I was going to say, Skype has probably been the best branding for Estonia in its history.

Probably. And that is the reason that Enterprise Estonia decided to erect this station in the airport - as one Skype station says more than 1,000 words about Estonia.

Skype video booth at Tallinn airport
Estonian firms collaborated to build the futuristic consoleImage: Enterprise Estonia

Can you describe what the booth looks like, and how you interact with it?

It looks like something from space. It's something very UFO-like. It has a futuristic look. When you step on the floor of the station, it changes the color, and that means you can log on, and to log off you just have to step out of the booth.

So there's a platform sensor?

Yes, yes. At first it's blue, and then it turns green when you step on it. When you step off, then you will be logged off.

Is it enclosed, like an old-style phone booth? Or is it open?

It's open, but it's very discreet, because you have a wall behind your back, so nobody can really walk through [behind you]. So it's absolutely safe to take your calls there.

Is it just a computer mounted into this little booth, or is it something else?

It's a screen, of 22 inches (56 centimeters), and there is the headset as well. But if you want you can use your own. When you want, you can log on, and dial your friend. If your friend also has a camera, then you can see your friend's face, and you can talk to your friend as in an ordinary video call.

You walk into this booth, and the platform changes color, and there's this big screen. Is it a touch screen?

Yes, it's a touch screen.

So you just log on, there's a virtual keyboard and you can log on to your account that way?

The interface is exactly the same as Skype has. But it was designed by a company called AdTech, a small Estonian company. They just used the software of Skype. It's a new development. As Skype Estonia has said, they are very welcoming to other companies using their technology and coming up with new technologies. That should be the natural way of doing innovation. And actually the guys behind this Skype station, they have the idea that this should go into mass production. So maybe in a year, hopefully, every airport will have its own Skype station.

Skype video booth at Tallinn airport
AdTech hopes to mass produce the boothsImage: AdTech

I was going to ask you, I was wondering - is this a one-off, a one-time thing, or if you have plans to expand it to other parts of the world - and it sounds like you do.
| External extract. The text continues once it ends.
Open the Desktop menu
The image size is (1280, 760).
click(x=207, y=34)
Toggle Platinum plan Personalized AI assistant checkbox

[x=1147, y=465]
For Enterprise Estonia, it's a prototype we are in. But the rest of the world is ready for AdTech to develop. It's their plan and they want to get it into all airports, and hotels and shopping malls and so on. So this is already their project.

Are these Skype booths expensive to build?

The first one, of course, was definitely expensive. But for mass production, if they get enough orders, the price diminishes and they are also working out some new prototypes with some new looks. This is probably the premium brand. There will be some cheaper versions as well. If you want to buy this, the price they are selling it for right now is about 4,000 euros ($5,600).

That's not that much. I would have guessed more.

It's not that much. Everybody is welcome to purchase it, every hotel, every airport.

What has the response been like? I know it's very new. Have you seen people use this in an everyday situation? Are people lining up to use it?

They are using it, quite actively. And one of the issues is that it looks different and people are curious. But they are really using it to call and say, 'I'm off in 15 minutes.' It's kind of romantic as well, using a phone booth. The context in Estonia is that the last analog phone booth was taken off the streets, so the streets are empty of phone booths. You cannot find any.

You're talking about public pay phones.

Yes, the public pay phones - there are none left. This is the first booth in a year, but it's a completely new booth.